WHAT YOU WILL DO: Copy precisely the first line of the material below and every later line, stopping with the line that contains "Trimless Lights (45, 1519)".
Start of SUPPLIED DATA
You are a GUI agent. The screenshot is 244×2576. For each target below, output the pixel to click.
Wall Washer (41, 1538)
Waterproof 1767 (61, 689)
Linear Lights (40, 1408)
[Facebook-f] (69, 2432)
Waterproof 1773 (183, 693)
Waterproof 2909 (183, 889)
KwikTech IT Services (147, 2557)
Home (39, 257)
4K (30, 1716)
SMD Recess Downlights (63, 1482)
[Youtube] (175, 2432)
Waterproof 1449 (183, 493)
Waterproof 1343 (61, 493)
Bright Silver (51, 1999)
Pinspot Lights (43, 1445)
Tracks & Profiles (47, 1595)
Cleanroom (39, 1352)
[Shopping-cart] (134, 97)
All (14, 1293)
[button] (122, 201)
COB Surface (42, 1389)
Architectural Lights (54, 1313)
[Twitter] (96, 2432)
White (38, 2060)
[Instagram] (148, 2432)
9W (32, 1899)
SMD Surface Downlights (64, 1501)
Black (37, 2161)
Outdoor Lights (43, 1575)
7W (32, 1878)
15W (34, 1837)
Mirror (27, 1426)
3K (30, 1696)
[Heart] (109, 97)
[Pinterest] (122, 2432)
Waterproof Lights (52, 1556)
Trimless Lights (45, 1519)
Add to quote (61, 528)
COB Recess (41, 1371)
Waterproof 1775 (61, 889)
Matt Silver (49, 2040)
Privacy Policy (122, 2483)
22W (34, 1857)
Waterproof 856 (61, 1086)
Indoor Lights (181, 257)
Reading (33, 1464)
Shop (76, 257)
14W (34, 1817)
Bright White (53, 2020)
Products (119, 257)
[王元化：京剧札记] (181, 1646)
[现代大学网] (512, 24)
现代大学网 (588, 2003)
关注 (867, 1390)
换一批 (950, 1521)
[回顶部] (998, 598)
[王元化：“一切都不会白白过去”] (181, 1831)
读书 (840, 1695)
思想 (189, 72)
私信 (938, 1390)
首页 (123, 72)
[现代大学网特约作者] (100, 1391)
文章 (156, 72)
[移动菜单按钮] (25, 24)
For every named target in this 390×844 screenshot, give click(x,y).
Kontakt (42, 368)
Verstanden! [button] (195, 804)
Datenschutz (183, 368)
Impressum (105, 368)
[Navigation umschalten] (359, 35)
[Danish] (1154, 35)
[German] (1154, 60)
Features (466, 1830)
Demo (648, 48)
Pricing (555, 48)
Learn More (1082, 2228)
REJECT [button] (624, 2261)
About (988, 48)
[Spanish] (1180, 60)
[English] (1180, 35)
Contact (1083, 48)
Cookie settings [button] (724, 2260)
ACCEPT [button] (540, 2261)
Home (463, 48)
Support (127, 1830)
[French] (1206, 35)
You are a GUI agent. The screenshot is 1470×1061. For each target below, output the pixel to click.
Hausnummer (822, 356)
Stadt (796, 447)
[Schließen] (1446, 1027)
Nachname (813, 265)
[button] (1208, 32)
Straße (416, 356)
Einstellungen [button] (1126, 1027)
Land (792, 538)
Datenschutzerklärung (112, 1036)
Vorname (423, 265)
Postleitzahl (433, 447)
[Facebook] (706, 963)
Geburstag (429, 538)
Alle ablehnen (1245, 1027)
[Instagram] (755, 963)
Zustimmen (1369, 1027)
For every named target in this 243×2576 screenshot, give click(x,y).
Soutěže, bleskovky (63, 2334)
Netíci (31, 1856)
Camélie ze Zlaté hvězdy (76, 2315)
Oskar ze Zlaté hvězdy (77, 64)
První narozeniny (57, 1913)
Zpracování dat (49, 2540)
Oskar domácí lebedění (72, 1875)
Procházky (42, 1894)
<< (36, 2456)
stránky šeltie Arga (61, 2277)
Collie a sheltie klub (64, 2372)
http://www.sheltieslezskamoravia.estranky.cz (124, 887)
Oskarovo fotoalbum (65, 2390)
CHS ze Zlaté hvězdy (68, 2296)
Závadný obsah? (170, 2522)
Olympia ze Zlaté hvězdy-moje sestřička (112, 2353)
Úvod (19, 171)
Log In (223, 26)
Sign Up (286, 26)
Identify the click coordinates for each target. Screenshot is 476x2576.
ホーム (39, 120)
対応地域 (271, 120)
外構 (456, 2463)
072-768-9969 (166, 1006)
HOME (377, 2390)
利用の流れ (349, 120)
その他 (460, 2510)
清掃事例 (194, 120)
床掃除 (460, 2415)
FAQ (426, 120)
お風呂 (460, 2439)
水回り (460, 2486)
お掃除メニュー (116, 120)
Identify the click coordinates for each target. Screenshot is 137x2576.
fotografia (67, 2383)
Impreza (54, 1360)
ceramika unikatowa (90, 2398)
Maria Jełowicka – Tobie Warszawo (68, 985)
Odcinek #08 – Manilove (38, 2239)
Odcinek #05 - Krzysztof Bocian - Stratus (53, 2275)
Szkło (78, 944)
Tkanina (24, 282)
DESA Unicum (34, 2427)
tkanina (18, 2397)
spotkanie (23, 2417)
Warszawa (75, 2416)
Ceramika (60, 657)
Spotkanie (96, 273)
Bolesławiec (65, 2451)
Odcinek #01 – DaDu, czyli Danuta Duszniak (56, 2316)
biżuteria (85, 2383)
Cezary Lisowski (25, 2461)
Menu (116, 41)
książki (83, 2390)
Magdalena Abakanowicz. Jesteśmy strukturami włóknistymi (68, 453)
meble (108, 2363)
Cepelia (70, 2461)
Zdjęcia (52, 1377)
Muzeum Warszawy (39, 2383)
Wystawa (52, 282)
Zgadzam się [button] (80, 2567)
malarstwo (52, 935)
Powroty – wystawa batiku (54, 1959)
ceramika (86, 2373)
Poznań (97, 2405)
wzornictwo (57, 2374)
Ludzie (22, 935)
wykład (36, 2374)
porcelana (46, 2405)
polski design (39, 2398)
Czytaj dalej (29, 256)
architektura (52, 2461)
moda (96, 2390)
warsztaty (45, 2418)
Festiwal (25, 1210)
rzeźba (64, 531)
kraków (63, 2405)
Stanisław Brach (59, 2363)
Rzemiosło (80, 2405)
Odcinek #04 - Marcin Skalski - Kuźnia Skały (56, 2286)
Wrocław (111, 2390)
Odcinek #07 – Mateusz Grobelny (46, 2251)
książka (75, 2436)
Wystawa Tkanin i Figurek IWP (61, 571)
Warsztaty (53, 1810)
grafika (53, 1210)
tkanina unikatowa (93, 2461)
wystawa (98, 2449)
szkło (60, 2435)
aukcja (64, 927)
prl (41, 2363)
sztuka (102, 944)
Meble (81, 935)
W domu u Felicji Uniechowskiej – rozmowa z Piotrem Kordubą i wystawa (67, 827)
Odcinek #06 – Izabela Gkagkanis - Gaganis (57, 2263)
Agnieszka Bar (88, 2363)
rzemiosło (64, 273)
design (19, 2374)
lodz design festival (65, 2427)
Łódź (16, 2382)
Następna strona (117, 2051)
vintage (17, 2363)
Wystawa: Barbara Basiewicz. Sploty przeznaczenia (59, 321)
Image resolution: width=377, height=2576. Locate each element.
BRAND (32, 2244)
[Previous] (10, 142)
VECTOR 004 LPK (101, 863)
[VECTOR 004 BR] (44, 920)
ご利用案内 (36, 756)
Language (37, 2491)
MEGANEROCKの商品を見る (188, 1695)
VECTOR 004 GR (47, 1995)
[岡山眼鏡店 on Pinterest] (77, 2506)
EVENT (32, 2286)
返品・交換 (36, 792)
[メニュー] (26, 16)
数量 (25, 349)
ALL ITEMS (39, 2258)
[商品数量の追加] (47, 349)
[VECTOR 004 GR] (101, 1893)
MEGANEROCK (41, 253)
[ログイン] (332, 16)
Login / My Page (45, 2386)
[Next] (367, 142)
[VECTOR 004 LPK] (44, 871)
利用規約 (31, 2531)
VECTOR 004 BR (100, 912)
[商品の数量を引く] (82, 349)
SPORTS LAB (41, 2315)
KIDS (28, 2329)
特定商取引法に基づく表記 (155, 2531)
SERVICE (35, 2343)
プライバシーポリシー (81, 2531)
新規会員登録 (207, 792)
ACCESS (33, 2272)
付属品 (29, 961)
End of SUPPLIED DATA
RESPONSE TO THIS EXERCISE:
You are a GUI agent. The screenshot is 244×2576. For each target below, output the pixel to click.
Wall Washer (41, 1538)
Waterproof 1767 (61, 689)
Linear Lights (40, 1408)
[Facebook-f] (69, 2432)
Waterproof 1773 (183, 693)
Waterproof 2909 (183, 889)
KwikTech IT Services (147, 2557)
Home (39, 257)
4K (30, 1716)
SMD Recess Downlights (63, 1482)
[Youtube] (175, 2432)
Waterproof 1449 (183, 493)
Waterproof 1343 (61, 493)
Bright Silver (51, 1999)
Pinspot Lights (43, 1445)
Tracks & Profiles (47, 1595)
Cleanroom (39, 1352)
[Shopping-cart] (134, 97)
All (14, 1293)
[button] (122, 201)
COB Surface (42, 1389)
Architectural Lights (54, 1313)
[Twitter] (96, 2432)
White (38, 2060)
[Instagram] (148, 2432)
9W (32, 1899)
SMD Surface Downlights (64, 1501)
Black (37, 2161)
Outdoor Lights (43, 1575)
7W (32, 1878)
15W (34, 1837)
Mirror (27, 1426)
3K (30, 1696)
[Heart] (109, 97)
[Pinterest] (122, 2432)
Waterproof Lights (52, 1556)
Trimless Lights (45, 1519)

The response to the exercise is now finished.